The main thing here is that the authors introduce natural versions of Heavy-Ball and Nesterov momentum inside the natural gradient framework for optimization over nonlinear manifolds such as neural networks or tensor networks. They argue this helps when plain NGD still yields poor directions due to local minima or bad conditioning of the loss. The combination looks new relative to standard NGD literature, and the paper does a reasonable job motivating why inertia might improve the functional-space updates that NGD already tries to achieve via the Gram matrix of the tangent space. The framing around projected gradients and the limitations of first-order methods on these model classes is clear and direct. The soft spot is exactly the one the stress-test flags. Momentum in parameter space does not automatically translate to a well-defined operation on the tangent bundle; the paper needs to show whether velocity is parallel-transported, how it is projected at each step, and whether the resulting discrete scheme stays consistent on the manifold. If those steps are only sketched heuristically, the claimed improvement rests on an unverified assumption that the two ideas commute without new instabilities or bias. No experiments or error bounds appear in the abstract, which makes it hard to judge whether the method actually delivers better learning in practice. This work is aimed at researchers already using geometric optimization for neural or tensor models. A reader in that niche could find the idea worth testing, but would need the full derivations and any numerical checks to decide if it is more than an incremental suggestion. I would send it for peer review so the construction and any validation can be examined properly.

Referee Report

2 major / 1 minor

Summary. The manuscript proposes natural-gradient adaptations of classical inertial methods (Heavy-Ball and Nesterov) for loss minimization over nonlinear manifolds that admit differentiable parametrizations, such as neural networks and tensor networks. It argues that standard NGD can become trapped in local minima or produce suboptimal steps for ill-conditioned losses (e.g., KL divergence or PDE residuals) and claims that the introduction of natural inertial dynamics improves the learning process.
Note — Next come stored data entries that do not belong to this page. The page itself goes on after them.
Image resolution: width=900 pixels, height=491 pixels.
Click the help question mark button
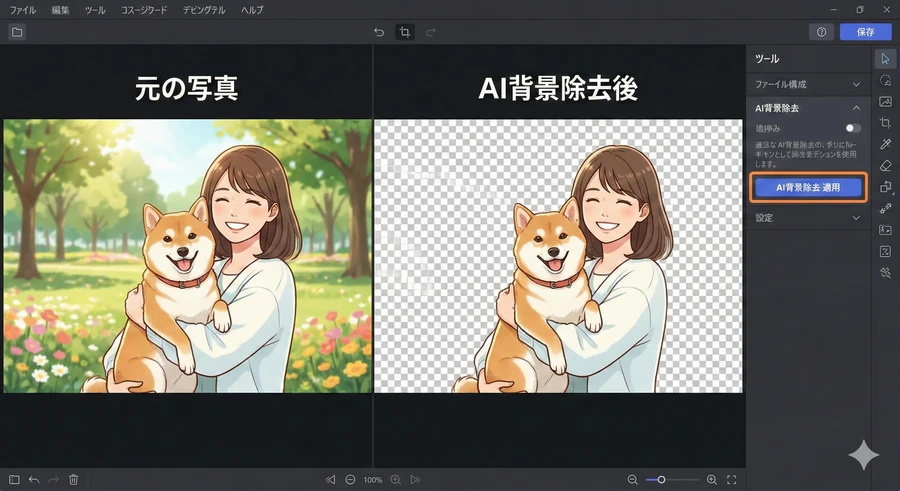click(822, 32)
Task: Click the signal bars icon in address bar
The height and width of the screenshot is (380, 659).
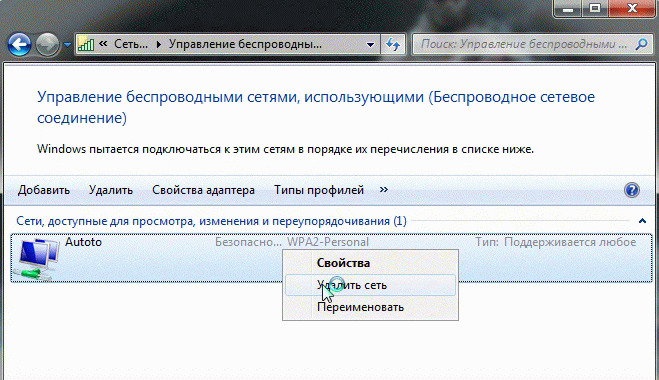Action: tap(86, 44)
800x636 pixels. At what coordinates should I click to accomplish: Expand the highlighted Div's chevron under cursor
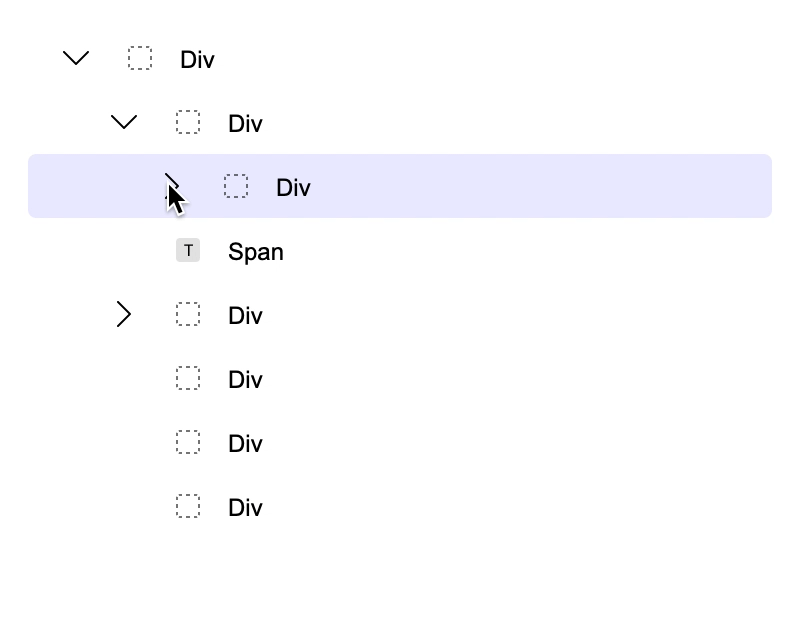point(172,187)
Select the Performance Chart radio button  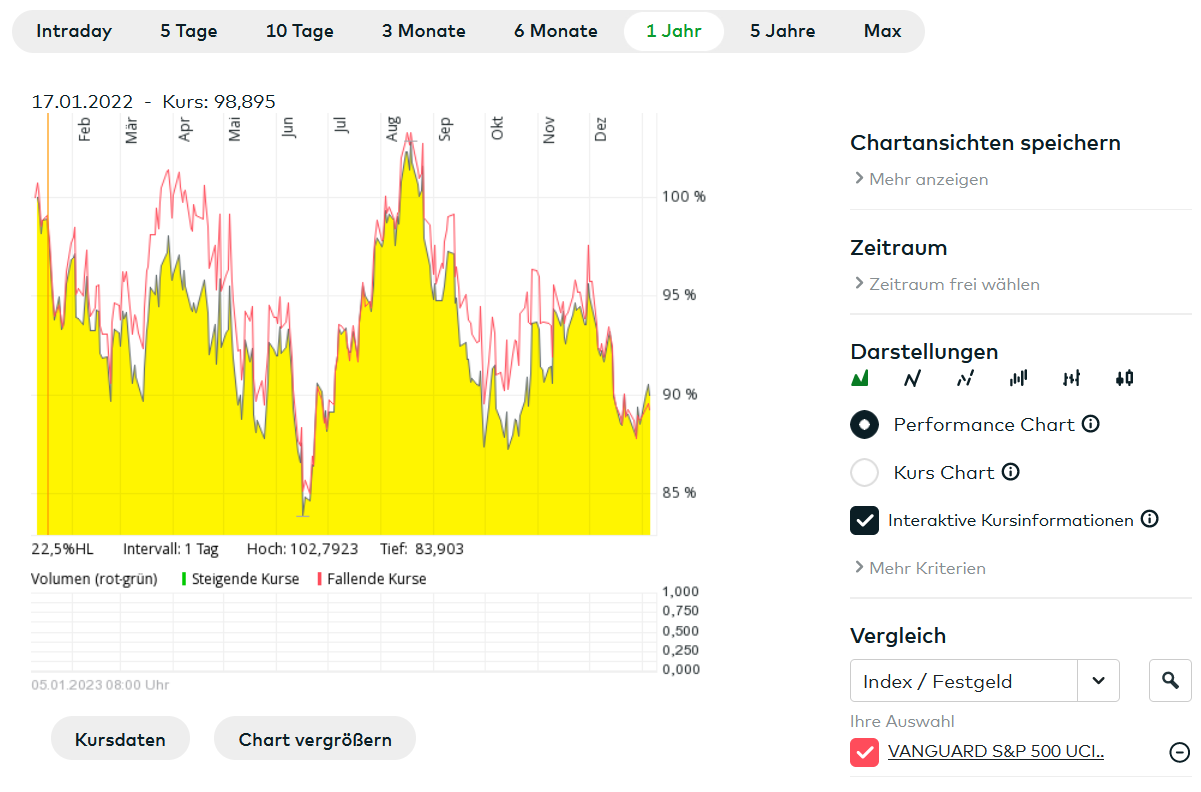point(864,424)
Significance. If the proposed natural inertial dynamics are rigorously defined, shown to be stable discretizations on the manifold, and empirically validated, the work would supply a principled acceleration technique for natural-gradient optimization on nonlinear model classes. At present the manuscript supplies only an assertion of improvement without derivations, stability analysis, or experiments, so the potential significance cannot yet be evaluated.

major comments (2)

[Abstract] Abstract: the central claim that the natural inertial methods 'can improve the learning process' is stated without any supporting derivation, convergence analysis, or numerical evidence. This assertion is load-bearing for the paper's contribution and must be substantiated before the manuscript can be assessed.
[Abstract] Abstract (description of the method): the construction does not specify how the momentum (velocity) term is defined or transported in the tangent bundle. Classical momentum accumulates in parameter space, while NGD preconditions via the Gram matrix of the tangent space; without an explicit rule for projecting or parallel-transporting the velocity, it is unclear whether the resulting discrete update remains a consistent first-order scheme on the manifold.

minor comments (1)

The abstract lists example model classes (neural networks, tensor networks) and loss functions (KL divergence, PDE residuals) but supplies neither pseudocode nor a concrete update rule that would allow reproduction.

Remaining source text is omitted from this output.